In the passage on modeling neurological disability, quote the text between "2.6. Assessment of" and "Reeve et al., 2007 ).", inclusive.

Selected passage:

---

The multidimensional model of neurological disability assumed that the nine observed measures had too little in common to be the manifestation of a single factor. Instead we assumed that three correlated factors (arm, leg, and cognitive) were necessary to account for the heterogeneity in levels of correlation among the observed measures.

Finally, the bifactor model was seen as an alternative to both the essentially unidimensional and the multidimensional model ( Reise et al., 2007 ).

2.5. Model estimation

A robust weighted least square procedure is generally recommended when the indicators include ordered-categorical measures such as the EDSS and the AI. We used the weighted least squares with mean and variance adjustment (WLSMV) in Mplus. All CFA models were adjusted for possible correlations of residual errors between baseline and follow-up measurements (i.e., parameters for these correlations were freely estimated instead of being fixed to zero by default).

2.6. Assessment of model fit and degree of unidimensionality

Many indicators of CFA model fit have been proposed, but all have limitations; therefore, we examined several of them as recommended ( Jackson et al., 2009 ). We used chi-square goodness of fit test corrected for WLSMV estimation (a non-significant result suggests acceptable fit), Root Mean Square Error Approximation (RMSEA), Tucker–Lewis Index (TLI), Comparative Fit Index (CFI), and mean absolute residual correlation criterion ( Reeve et al., 2007 ).

---

Data records:

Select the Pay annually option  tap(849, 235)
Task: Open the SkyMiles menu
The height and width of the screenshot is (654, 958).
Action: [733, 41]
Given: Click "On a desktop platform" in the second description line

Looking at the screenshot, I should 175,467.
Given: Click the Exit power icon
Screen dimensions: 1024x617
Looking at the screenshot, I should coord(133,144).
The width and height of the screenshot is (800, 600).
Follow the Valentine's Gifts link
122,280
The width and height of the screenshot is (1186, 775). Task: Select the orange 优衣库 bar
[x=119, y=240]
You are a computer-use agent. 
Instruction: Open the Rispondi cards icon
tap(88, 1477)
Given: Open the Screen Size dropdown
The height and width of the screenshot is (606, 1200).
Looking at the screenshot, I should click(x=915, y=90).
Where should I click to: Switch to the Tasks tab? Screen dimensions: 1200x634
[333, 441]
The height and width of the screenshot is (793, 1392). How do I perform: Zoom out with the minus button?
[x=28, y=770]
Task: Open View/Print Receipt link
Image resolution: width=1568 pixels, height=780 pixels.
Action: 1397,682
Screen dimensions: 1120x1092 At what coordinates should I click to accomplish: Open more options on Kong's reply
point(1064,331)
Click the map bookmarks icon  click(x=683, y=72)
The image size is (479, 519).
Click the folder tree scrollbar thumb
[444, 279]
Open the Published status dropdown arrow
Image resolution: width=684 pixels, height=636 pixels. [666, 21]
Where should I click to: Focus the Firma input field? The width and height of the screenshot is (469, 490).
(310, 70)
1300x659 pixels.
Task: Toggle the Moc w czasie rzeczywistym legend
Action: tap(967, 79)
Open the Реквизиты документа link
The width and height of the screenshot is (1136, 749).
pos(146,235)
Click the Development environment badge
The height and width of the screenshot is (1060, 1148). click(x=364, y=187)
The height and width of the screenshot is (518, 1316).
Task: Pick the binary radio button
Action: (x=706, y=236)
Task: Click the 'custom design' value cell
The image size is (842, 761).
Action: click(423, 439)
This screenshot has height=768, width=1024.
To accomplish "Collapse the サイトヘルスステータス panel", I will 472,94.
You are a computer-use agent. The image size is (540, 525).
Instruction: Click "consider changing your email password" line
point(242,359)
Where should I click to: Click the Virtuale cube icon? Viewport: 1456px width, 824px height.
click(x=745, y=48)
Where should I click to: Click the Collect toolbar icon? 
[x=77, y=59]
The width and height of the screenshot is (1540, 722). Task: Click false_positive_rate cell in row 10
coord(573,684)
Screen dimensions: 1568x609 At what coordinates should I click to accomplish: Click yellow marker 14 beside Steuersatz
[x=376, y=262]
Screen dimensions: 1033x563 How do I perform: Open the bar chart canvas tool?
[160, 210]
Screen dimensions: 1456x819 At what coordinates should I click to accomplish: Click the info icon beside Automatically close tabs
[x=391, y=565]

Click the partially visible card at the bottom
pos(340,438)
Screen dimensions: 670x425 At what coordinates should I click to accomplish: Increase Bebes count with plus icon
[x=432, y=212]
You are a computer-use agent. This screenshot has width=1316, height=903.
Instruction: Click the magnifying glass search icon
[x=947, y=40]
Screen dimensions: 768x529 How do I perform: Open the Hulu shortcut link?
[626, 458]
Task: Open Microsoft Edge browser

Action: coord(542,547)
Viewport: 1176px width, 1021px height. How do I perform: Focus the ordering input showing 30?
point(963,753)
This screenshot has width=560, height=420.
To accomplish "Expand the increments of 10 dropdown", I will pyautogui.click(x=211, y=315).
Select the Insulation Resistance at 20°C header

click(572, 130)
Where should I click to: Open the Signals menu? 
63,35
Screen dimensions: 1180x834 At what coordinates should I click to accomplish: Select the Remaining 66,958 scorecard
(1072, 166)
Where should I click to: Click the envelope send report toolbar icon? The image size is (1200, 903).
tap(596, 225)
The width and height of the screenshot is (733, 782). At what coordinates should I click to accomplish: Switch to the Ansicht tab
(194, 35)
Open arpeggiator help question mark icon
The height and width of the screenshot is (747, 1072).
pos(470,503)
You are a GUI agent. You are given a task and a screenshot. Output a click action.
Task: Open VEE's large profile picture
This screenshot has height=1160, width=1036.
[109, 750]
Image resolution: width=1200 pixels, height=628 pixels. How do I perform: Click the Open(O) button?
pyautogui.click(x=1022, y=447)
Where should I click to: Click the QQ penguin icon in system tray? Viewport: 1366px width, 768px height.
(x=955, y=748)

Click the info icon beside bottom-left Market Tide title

---

The completed task:
2.6. Assessment of model fit and degree of unidimensionality

Many indicators of CFA model fit have been proposed, but all have limitations; therefore, we examined several of them as recommended ( Jackson et al., 2009 ). We used chi-square goodness of fit test corrected for WLSMV estimation (a non-significant result suggests acceptable fit), Root Mean Square Error Approximation (RMSEA), Tucker–Lewis Index (TLI), Comparative Fit Index (CFI), and mean absolute residual correlation criterion ( Reeve et al., 2007 ).